DATA IN THIS EXERCISE ->
----
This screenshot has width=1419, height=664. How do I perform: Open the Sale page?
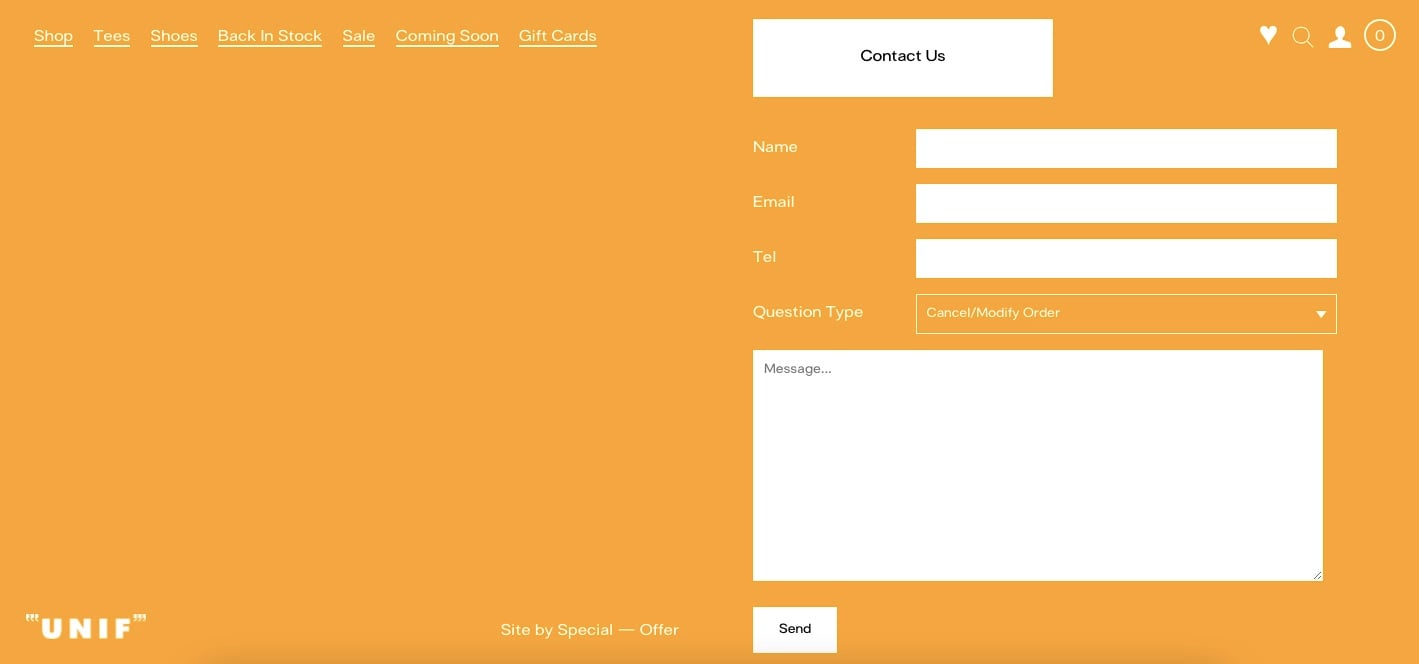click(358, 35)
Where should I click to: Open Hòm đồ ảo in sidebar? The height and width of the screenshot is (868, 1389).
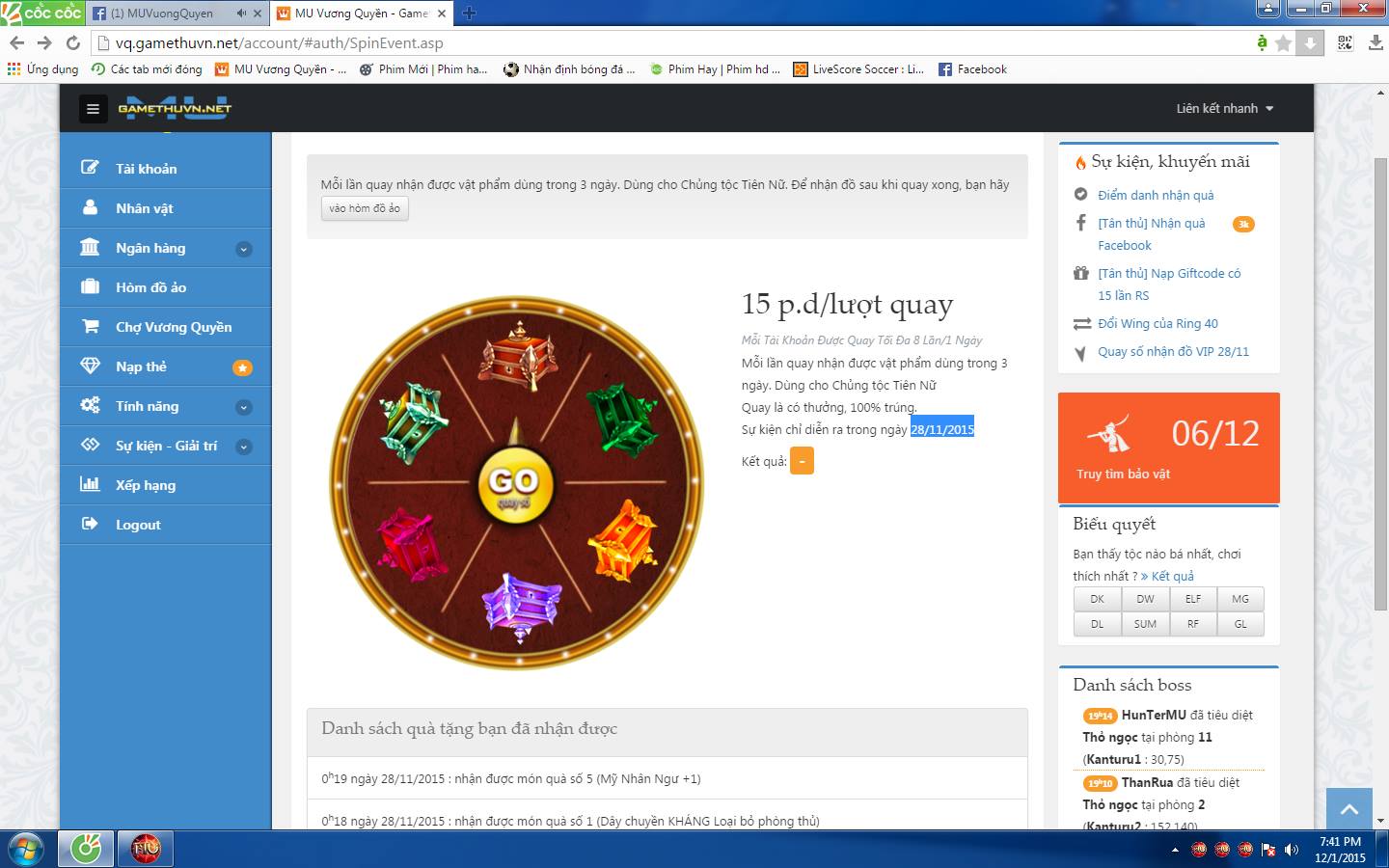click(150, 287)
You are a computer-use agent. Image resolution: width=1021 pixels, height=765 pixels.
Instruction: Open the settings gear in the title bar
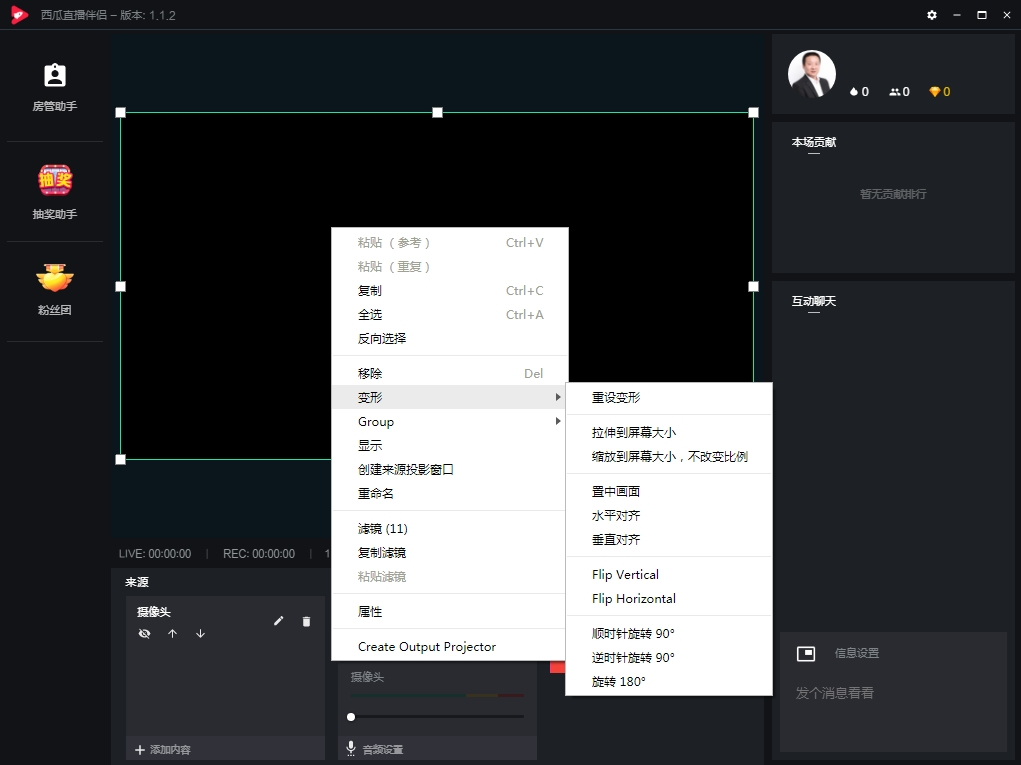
----
DESCRIPTION OF THE TASK -> Copy out the data verbatim, with no pictures.

RESPONSE TO THIS EXERCISE ->
This screenshot has width=1419, height=664. How do I perform: Open the Sale page?
click(358, 35)
Where should I click to: Open Hòm đồ ảo in sidebar? The height and width of the screenshot is (868, 1389).
click(150, 287)
You are a computer-use agent. Image resolution: width=1021 pixels, height=765 pixels.
Instruction: Open the settings gear in the title bar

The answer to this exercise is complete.